Copplestone hesitated before answering this direct question. He had not seen anything which would lead him to suppose that Miss Adela Chatfield was a disingenuous and designing young woman, but she was certainly Peeping Peter’s daughter, and the old man, having failed to get anything out of Copplestone himself, might possibly have sent her to see what she could accomplish. He replied noncommittally.

“I’m not in a position to do anything,” he said. “I’m not a relative⁠—not even a personal friend. I daresay you know that Bassett Oliver was⁠—one’s already talking of him in the past tense!⁠—the brother of Rear Admiral Sir Cresswell Oliver, the famous seaman?”

“I knew he was a man of what they call family, but I didn’t know that,” she answered. “What of it?”

“Stafford’s wired to Sir Cresswell,” replied Copplestone. “He’ll be down here some time tomorrow, no doubt. And of course he’ll take everything into his own hands.”

“And he’ll do⁠—what?” she asked.

“Oh, I don’t know,” replied Copplestone. “Set the police to work, I should think. They’ll want to find out where Bassett Oliver went, where he got to, when he turned up to the Keep, saying he’d go and call on the Squire, as he’d met some man of that name in America. By the by, you said you’d been in America. Did you meet anybody of the Squire’s name there?”

They were passing along the quay by that time, and in the light of one of its feeble gas lamps he turned and looked narrowly at his companion. He fancied that he saw her face change in expression at his question; if there was any change, however, it was so quick that it was gone in a second. She shook her head with emphatic decision.

“I?” she exclaimed. “Never! It’s a most uncommon name, that. I never heard of anybody called Greyle except at Scarhaven.”
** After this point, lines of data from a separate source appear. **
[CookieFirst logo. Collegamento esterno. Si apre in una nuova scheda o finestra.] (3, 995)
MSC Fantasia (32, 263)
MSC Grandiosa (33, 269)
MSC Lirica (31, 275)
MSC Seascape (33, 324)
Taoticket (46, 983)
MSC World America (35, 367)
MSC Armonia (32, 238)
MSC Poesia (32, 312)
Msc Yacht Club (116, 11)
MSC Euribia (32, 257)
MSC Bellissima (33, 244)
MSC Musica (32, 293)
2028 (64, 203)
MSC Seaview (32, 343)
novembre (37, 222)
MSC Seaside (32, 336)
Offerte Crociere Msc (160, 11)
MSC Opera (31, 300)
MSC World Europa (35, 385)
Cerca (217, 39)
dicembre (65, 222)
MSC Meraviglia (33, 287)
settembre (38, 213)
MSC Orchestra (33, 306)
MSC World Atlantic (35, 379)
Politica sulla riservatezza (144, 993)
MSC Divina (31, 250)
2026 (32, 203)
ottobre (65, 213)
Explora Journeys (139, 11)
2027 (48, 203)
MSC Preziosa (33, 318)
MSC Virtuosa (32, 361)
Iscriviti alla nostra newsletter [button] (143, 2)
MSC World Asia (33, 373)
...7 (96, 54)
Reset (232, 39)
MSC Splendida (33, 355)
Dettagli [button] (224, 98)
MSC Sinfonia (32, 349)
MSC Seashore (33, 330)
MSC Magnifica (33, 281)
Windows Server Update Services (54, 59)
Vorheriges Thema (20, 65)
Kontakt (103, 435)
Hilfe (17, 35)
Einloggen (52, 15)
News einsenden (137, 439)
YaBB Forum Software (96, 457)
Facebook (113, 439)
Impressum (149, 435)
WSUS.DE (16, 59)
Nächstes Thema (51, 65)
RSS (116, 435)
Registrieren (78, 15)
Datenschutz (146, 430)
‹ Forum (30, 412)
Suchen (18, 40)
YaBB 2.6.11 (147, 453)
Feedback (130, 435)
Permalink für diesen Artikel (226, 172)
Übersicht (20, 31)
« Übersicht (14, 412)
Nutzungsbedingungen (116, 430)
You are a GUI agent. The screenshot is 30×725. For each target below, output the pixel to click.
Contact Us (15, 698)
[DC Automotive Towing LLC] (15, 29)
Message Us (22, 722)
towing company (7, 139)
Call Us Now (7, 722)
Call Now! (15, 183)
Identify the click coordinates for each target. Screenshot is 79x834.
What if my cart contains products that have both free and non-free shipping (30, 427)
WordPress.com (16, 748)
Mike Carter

“The present Mr. Greyle came from America,” said Copplestone.

“I know, of course,” she answered. “But I never met any Greyles out there. Bassett Oliver may have done, though. I know he toured in a lot of American towns⁠—I only went to three⁠—New York, Chicago, St. Louis. I suppose,” she continued, turning to Copplestone with a suggestion of confidence in her manner, “I suppose you consider it a very damning thing that Bassett Oliver should disappear, after saying what he did to Ewbank.”

It was very evident to Copplestone that whether Miss Chatfield had spoken the truth or not when she said that her father had not told her of his visit to the Admiral’s Arms, she was thoroughly conversant with all the facts relating to the Oliver mystery, and he was still doubtful as to whether she was not seeking information.

“Does it matter at all what I think,” he answered evasively. “I’ve no part in this affair⁠—I’m a mere spectator. I don’t know how what you refer to might be considered by people who are accustomed to size things up. They might say all that was a mere coincidence.”

“But what do you think?” she said with feminine persistence. “Come, now, between ourselves?”

Copplestone laughed. They had come to the edge of the wooded park in which the estate agent’s house stood, and at a gate which led into it, he paused.

“Between ourselves, then, I don’t think at all⁠—yet,” he answered. “I haven’t sized anything up. All I should say at present is that if⁠—or as, for I’m sure the fisherman repeated accurately what he heard⁠—as Oliver said he met somebody called Marston Greyle in America, why⁠—I conclude he did. That’s all. Now, won’t you please let me see you through these dark woods?”

But Addie said her farewell, and left him somewhat abruptly, and he watched her until she had passed out of the circle of light from the lamp which swung over the gate. She passed on into the shadows⁠—and Copplestone, who had already memorized the chief geographical points of his new surroundings, noticed what she probably thought no stranger would notice⁠—that instead of going towards her father’s house, she turned up the drive to the Squire’s.